I should like to imagine the world the way I wish it to be.

 It is no small task, my imaginary friend, I know. For the constant drone of the unhappy and deadened spirits in the background take both largeness and loudness to overcome, and they must be overcome, lest we slip into a world of their making, horror of horrors. For their world is outlined by such words and phrases as practical, common sense, not possible, not sensible, idle dreamers. Not idle, we dreamers. We are busy making the world.
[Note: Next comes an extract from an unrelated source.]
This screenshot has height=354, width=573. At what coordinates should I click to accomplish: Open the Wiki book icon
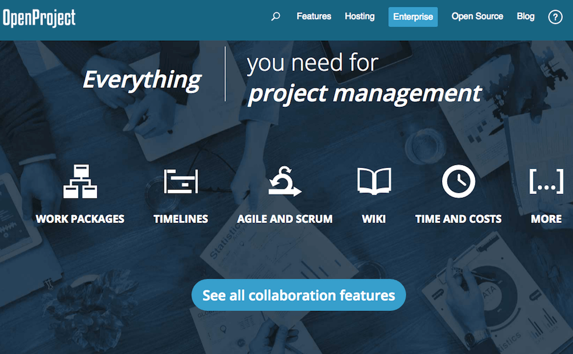click(x=374, y=182)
2 comments on “What Dreams May Come? Originally posted November, 2011

  1. I agree it is the human condition to never be entirely satisfied, though we taste bits of it, here and there. I’m sure the service in this is that it propels us to evolve as a species beyond where we once were. The other thing that occurs to me when reading this is the old AA saying, “expectations are like premeditated resentments.” While I am an active dreamer at night and sometimes in half-slumber (lucid dreaming), I mostly offer up my desires to the winds of the gods and let things work out how they will. I live with little to no disapointment this way, and consider myself a creative, happy person. Aloha, VL!

    Like

    • I am reminded, once again, of the poem on longing that I must send to you, Bela…I need to type it, and have been procrastinating 🙂
      I don’t see my dreams as expectations…but I do find them essential to making my life unfold, in the sense that we can never have what we do not imagine…and, yes, I think we must dream and imagine our lives into being. Your happiness and creativity always shine through, Bela! Thank you.